Homeowners here among most exposed in EU to rising rates
IRISH mortgage holders are much more vulnerable to rising interest rates than homeowners in other EU countries, new research reveals.
Some 85pc of existing mortgages in this country are variable-rate mortgages -- either trackers, or with a standard variable rate. This means that around 674,000 mortgage holders are at risk from higher interest rates. Only 15pc of mortgage holders here have opted for fixed rates. This works out at 117,000 mortgage holders.
This compares to other European countries where larger numbers of mortgage holders opt for the safety of fixed-rated mortgages, a survey by the European Mortgage Federation shows.
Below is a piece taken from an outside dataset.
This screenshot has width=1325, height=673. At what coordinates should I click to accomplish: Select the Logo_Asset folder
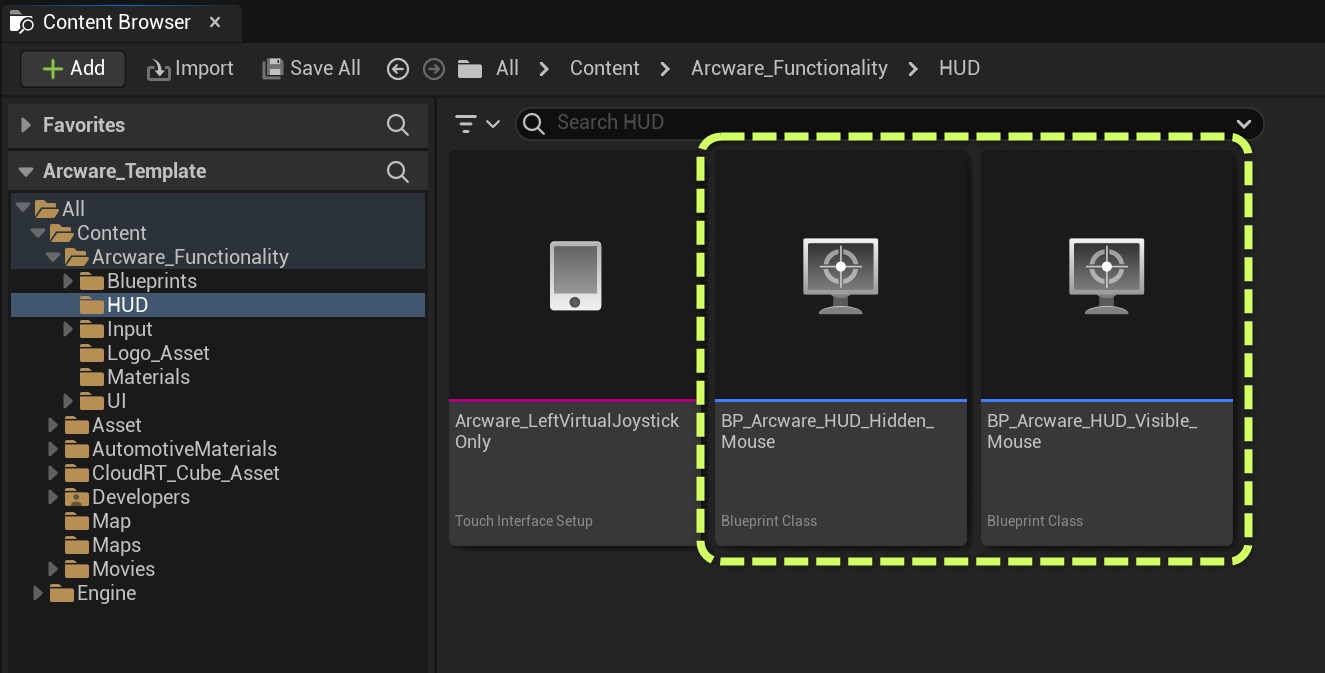(157, 353)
Around a quarter of German mortgage holders have fixed for more than 10 years. In Ireland, just 2.3pc of those with a mortgage have fixed for five years or more. Around a third of Belgians opt for a fixed rate that lasts the length of the mortgage. This kind of product is not available in this market.
Mortgage brokers said the Irish attachment to variable-type mortgages was unusual.
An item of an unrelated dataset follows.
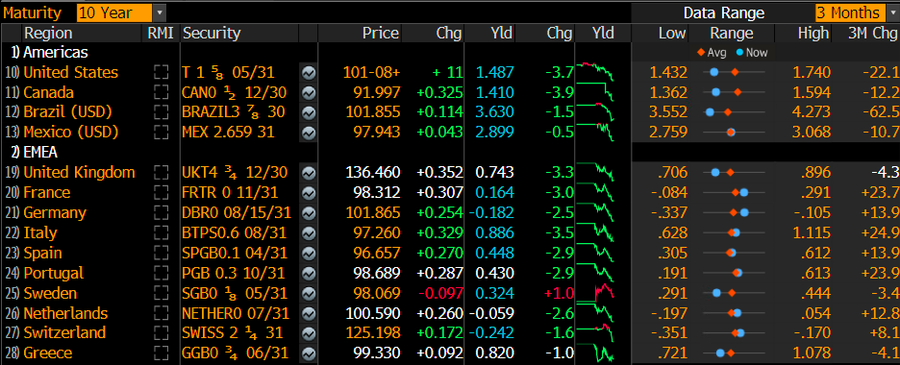
Task: Open chart icon for Germany DBR0 bond
Action: [x=309, y=213]
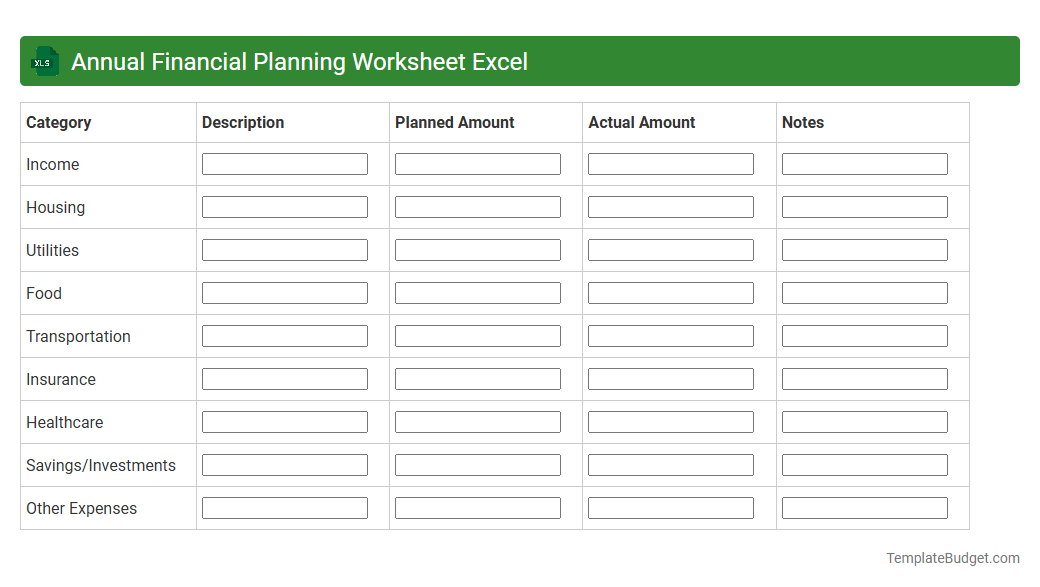Click the XLS file icon in the header

(x=44, y=61)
"The figures mean Ireland is one of the most rate-sensitive mortgage markets in Europe," Frank Conway of Irish Mortgage Corporation said.
The vulnerability of Irish mortgage holders was thrown into sharp focus when Permanent TSB last week increased the interest rate on its standard variable rate mortgages for the third time in a year.
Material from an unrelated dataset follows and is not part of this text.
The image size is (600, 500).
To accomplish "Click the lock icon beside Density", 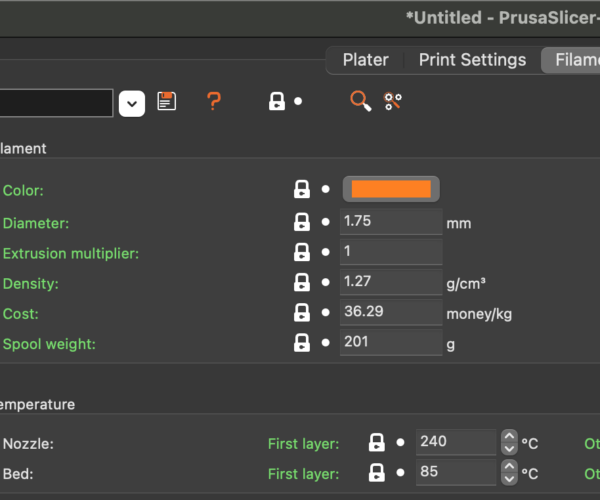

EBS Building Society hiked its standard variable for the second time two weeks ago.
Other lenders are now set to follow with their second hikes in standard variable rates, while the European Central Bank (ECB) could move as early as next summer to push up its key rate from an all-time low of 1pc.
An ECB hike would mean both standard variable and tracker mortgage rates rising.
Mr Conway said interest rate increases announced by Irish banks since July 2009 flew in the face of continuing economic hardship and rising mortgage arrears.
"There is little evidence to suggest that lenders have assessed the economic situation of its customers as well as their ability to absorb rising mortgage costs," he said.
Mortgage arrears statistics from the Financial Regulator show that over 32,000 mortgage holders are now more than 90 days in arrears.
"While there is no direct evidence that increase to standard variable rate mortgages have resulted in rising incidents of arrears, the timing of increased arrears in tandem with rising mortgage costs is undeniable," Mr Conway added.
Fine Gael TD Terence Flanagan claimed there was a lack of clarity on the mortgage arrears situation, and that it was time for the Financial Regulator to take control of the situation.
"Currently, mortgage arrears data is being reported to the public on a quarterly basis, two months in arrears. This is totally unacceptable when you consider that the Irish Credit Bureau has complete real-time information on mortgage, personal loan and credit card arrears, yet the public is being kept in the dark by not being provided with complete or timely information," he said.